Dear Vodka,
What the fuck is your problem? My sheets are ruined. Again.
I just can’t take it anymore.
I am sick and tired of devoting every fucking evening to maintaining our ‘relationship’ when all I get from you is a pain in my ass. I am done with your fucking shenanigans.
So here’s the deal, obviously you can’t, or won’t, shape the fuck up, and I just can’t continue this relationship any fucking longer. I have tried, time and time again, to get you to behave, but to no avail. I still wake up in strange places without my underwear, have to spend Sunday mornings taking pregnancy tests and trying to wash the permanent marker off my forehead. I arrive late to work 3 out of 5 days wearing the same outfit as I did the day before, I have to get my car out of the impound at least once a month and I can’t seem to remember to buy toilet paper. Ever. You are the most expensive friend I have ever fucking had and you never chip in.
Remember when you wanted to move freezer because you said you felt more comfortable there? Well, I moved you, and then you just taunted me every time I walked by. Which turned into wasting more time with you earlier in the day and in turn winding up at the Hilton bar in Burbank every Tuesday because you thought the bar back was cute. He’s a fucking bar back! And what did it get you? Herpes? FTW.
I don’t make it to any of my other friends’ parties anymore, I forget to take showers, I find you in glasses scattered all over my apartment and you have gotten Whiskers the Wondercat wasted beyond all comprehension at least four too many times.
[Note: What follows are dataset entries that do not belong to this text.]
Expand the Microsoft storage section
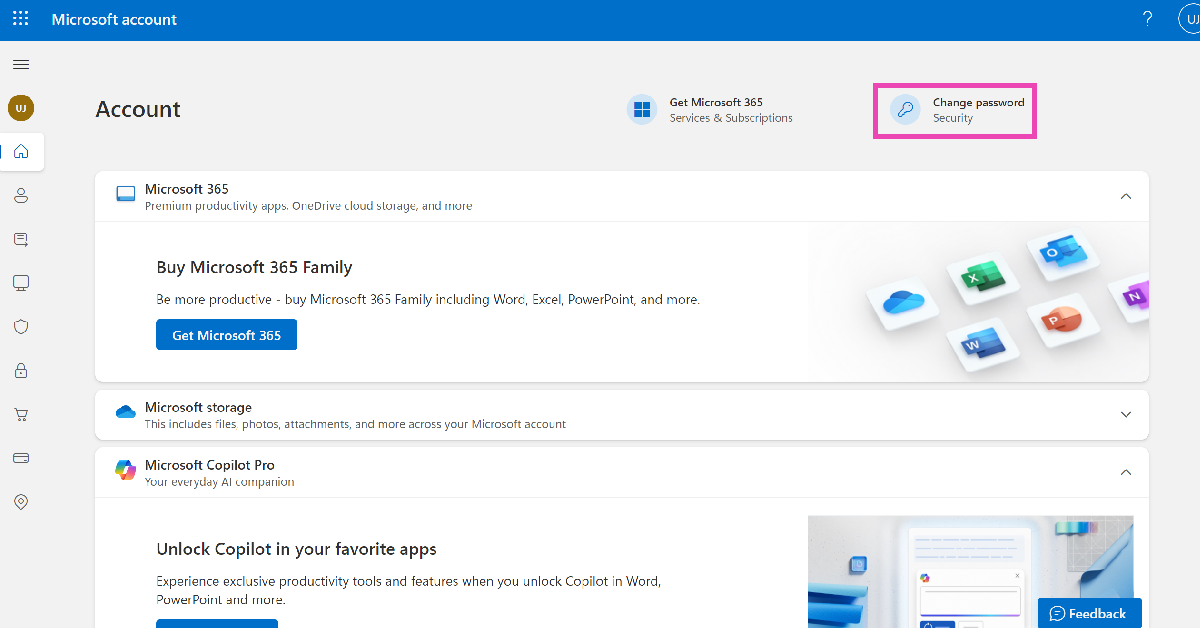 [x=1125, y=415]
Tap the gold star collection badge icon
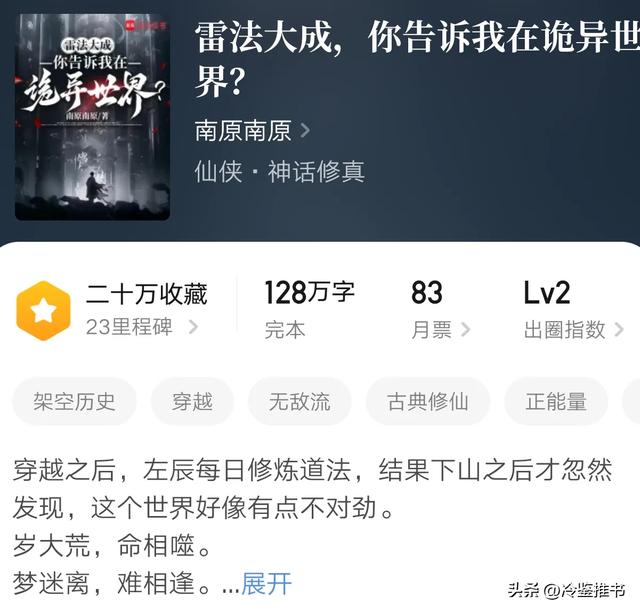The width and height of the screenshot is (640, 613). click(43, 311)
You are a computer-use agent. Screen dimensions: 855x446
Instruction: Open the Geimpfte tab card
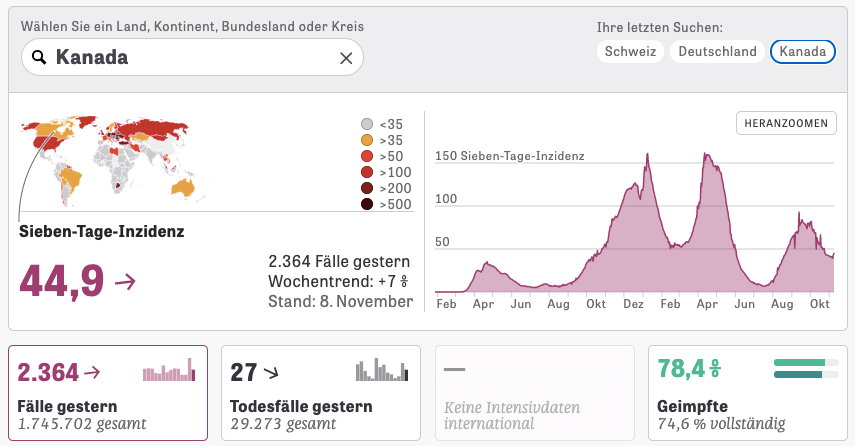coord(747,393)
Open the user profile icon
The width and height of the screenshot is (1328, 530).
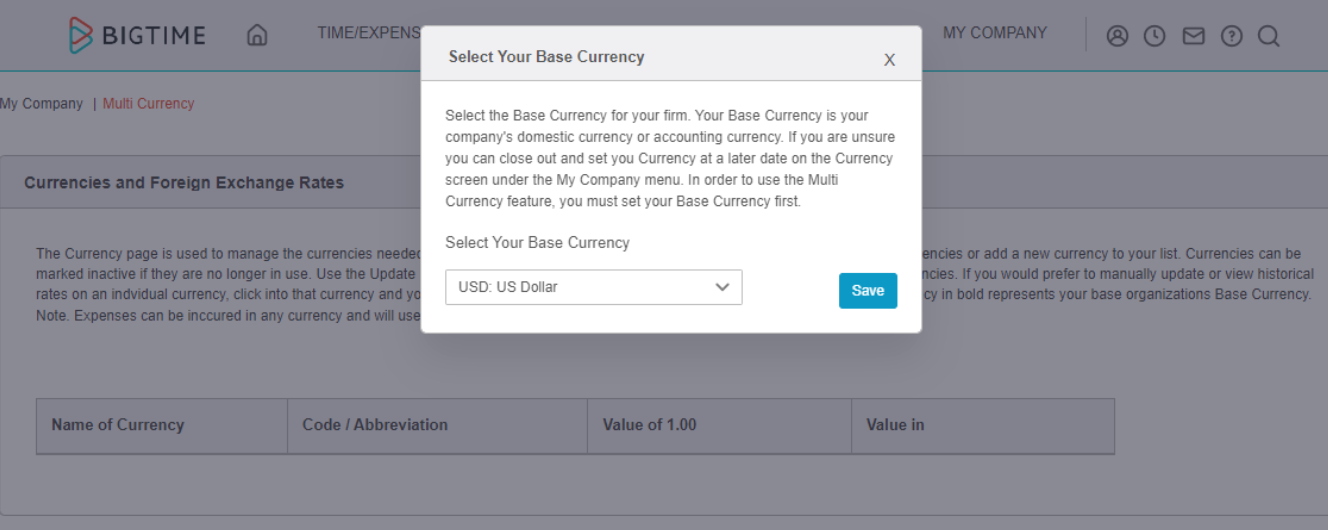[x=1117, y=36]
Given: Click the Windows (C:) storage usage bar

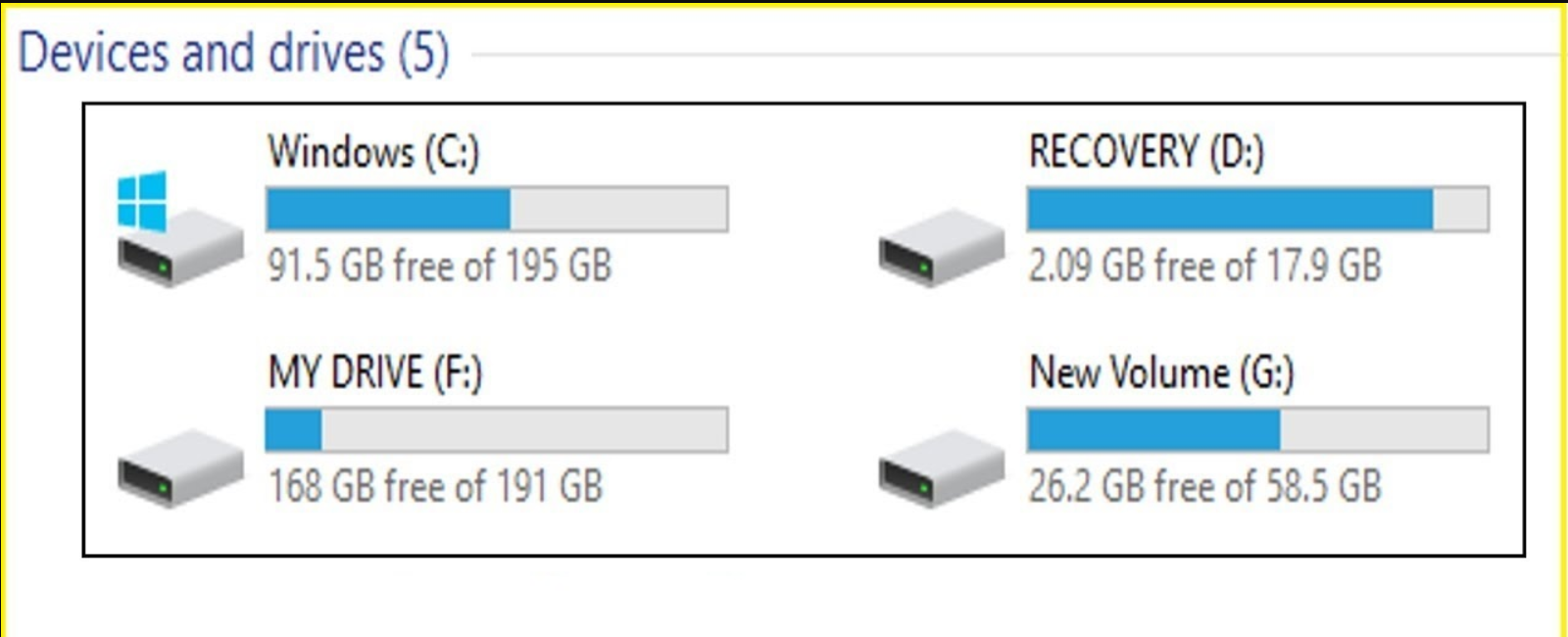Looking at the screenshot, I should coord(497,210).
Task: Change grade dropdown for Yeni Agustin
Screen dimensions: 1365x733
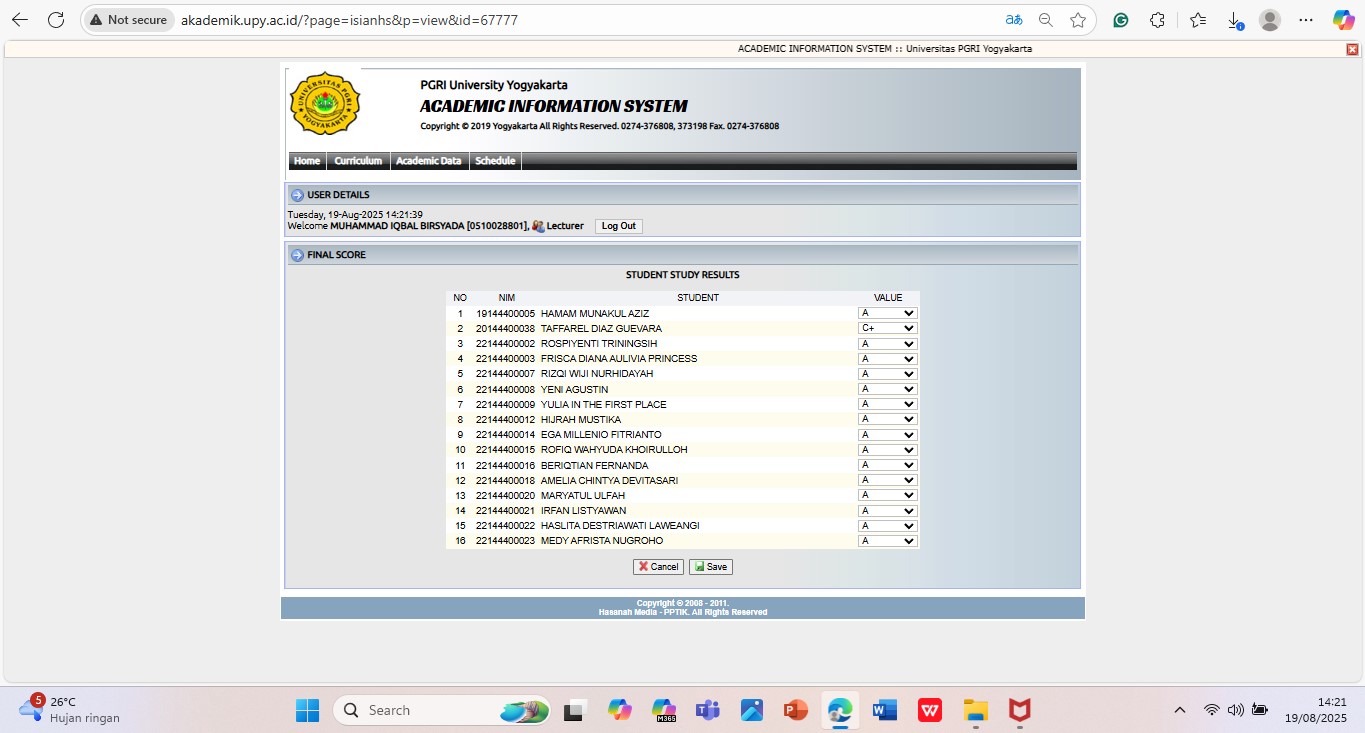Action: [887, 389]
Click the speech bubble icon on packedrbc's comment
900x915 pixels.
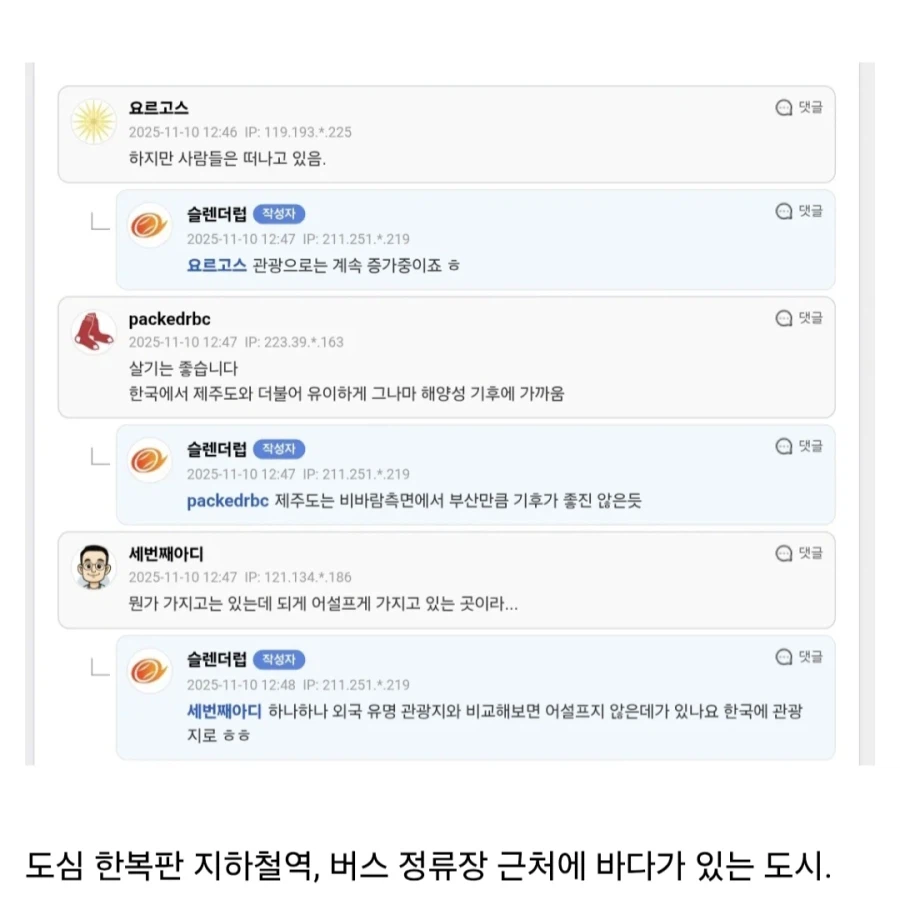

No wonder my bras always smell like cat piss – he can’t find the fucking litter box when you get him all liquored up. You’re a fucking mess. And a horrible influence.
All I’ve been asking for is that you show a hint of consideration. I need to keep some semblance of a normal fucking life and the way you always end up inviting your friends Crack and Crackpipe over every Friday is not helping out with that cause in the least bit. If anything, it’s making everything worse. I certainly didn’t want to steal my landlord’s car and sell it to that fat Persian asshole on 7th Street last weekend, but you and your little gang of ‘friends’ made me do it so we could get half way to Vegas before running out of gas. Now I’m practically out an apartment and the midget truck driver we hitched a ride from is till following me to work.
You know, my ass is getting bigger, too. I thought you cared about my appearance but apparently that is an urban myth just like ‘your breath doesn’t smell when you drink vodka.’ Congrat-u-fucking-lations for tricking me again. I’ll be cleaning highways next week on my lunch breaks.
And to think of all the men that might have called me back if I hadn’t thrown up on them, passed out in the back of their car or blown their roommate in their bathroom – it just breaks my fucking heart. You’ve ruined me. And my vagina.
If you have one ounce of give-a-fuck left in you, you will leave me the fuck alone. I just wanted to fit in and now I see it’s just not fucking worth it.
I heard Lindsay Lohan is got out of ‘rehab’ today, go fucking ruin her life some more. I’m letting tequila move in.
Fuck you very little,
TG
P.S. Don’t call me, I’m not going to answer and you are not getting the shot glass we won at the donkey/drinking contest in Tijuana back. Tequila looks fucking hot in it.